The paper tackles the challenge of applying pseudo-labeling to semi-supervised regression by addressing heteroscedastic noise, proposing an uncertainty-aware framework that dynamically adjusts pseudo-label influence to mitigate error accumulation and overfitting, with experiments showing superior robustness and performance compared to existing methods.
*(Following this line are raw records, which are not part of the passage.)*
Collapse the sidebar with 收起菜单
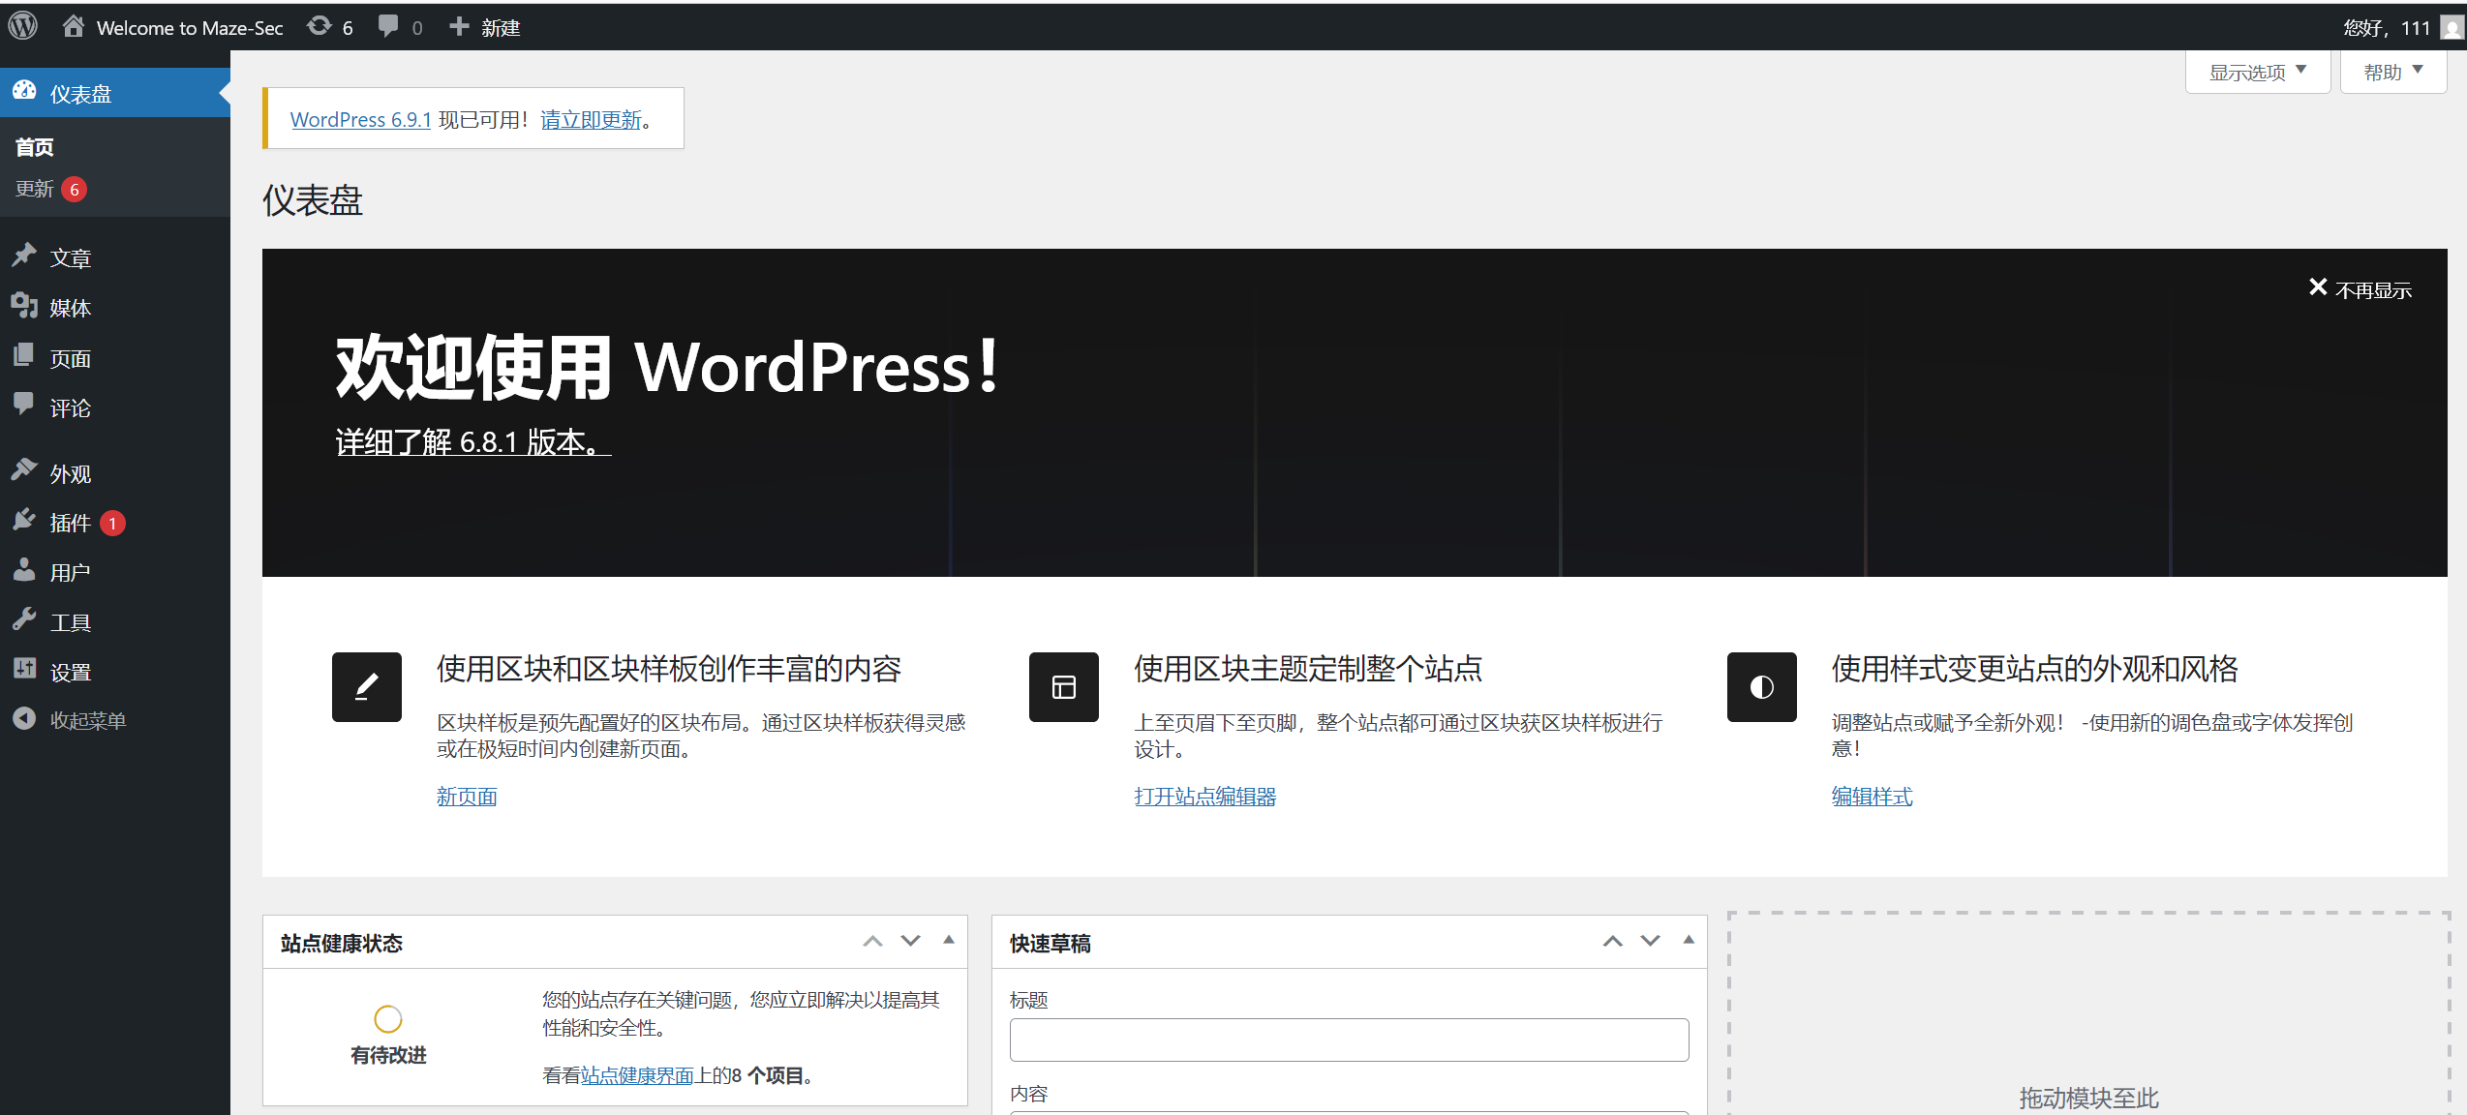Image resolution: width=2467 pixels, height=1115 pixels. [87, 720]
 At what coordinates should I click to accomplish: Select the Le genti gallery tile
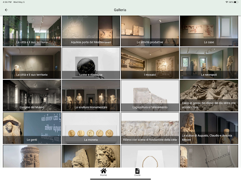click(32, 128)
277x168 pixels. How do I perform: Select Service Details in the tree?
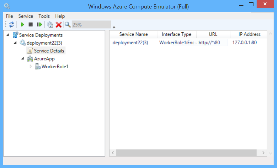point(49,51)
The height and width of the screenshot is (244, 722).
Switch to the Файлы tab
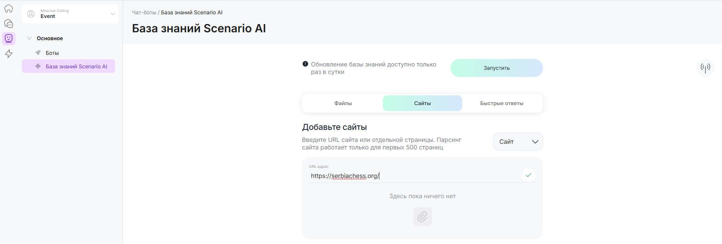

Pseudo-labeling is a commonly used paradigm in semi-supervised learning, yet its application to semi-supervised regression (SSR) remains relatively under-explored. Unlike classification, where pseudo-labels are discrete and confidence-based filtering is effective, SSR involves continuous outputs with heteroscedastic noise, making it challenging to assess pseudo-label reliability. As a result, naive pseudo-labeling can lead to error accumulation and overfitting to incorrect labels. To address this, we propose an uncertainty-aware pseudo-labeling framework that dynamically adjusts pseudo-label influence from a bi-level optimization perspective. By jointly minimizing empirical risk over all data and optimizing uncertainty estimates to enhance generalization on labeled data, our method effectively mitigates the impact of unreliable pseudo-labels. We provide theoretical insights and extensive experiments to validate our approach across various benchmark SSR datasets, and the results demonstrate superior robustness and performance compared to existing methods. Our code is available at https://github.com/sxq/Heteroscedastic-Pseudo-Labels.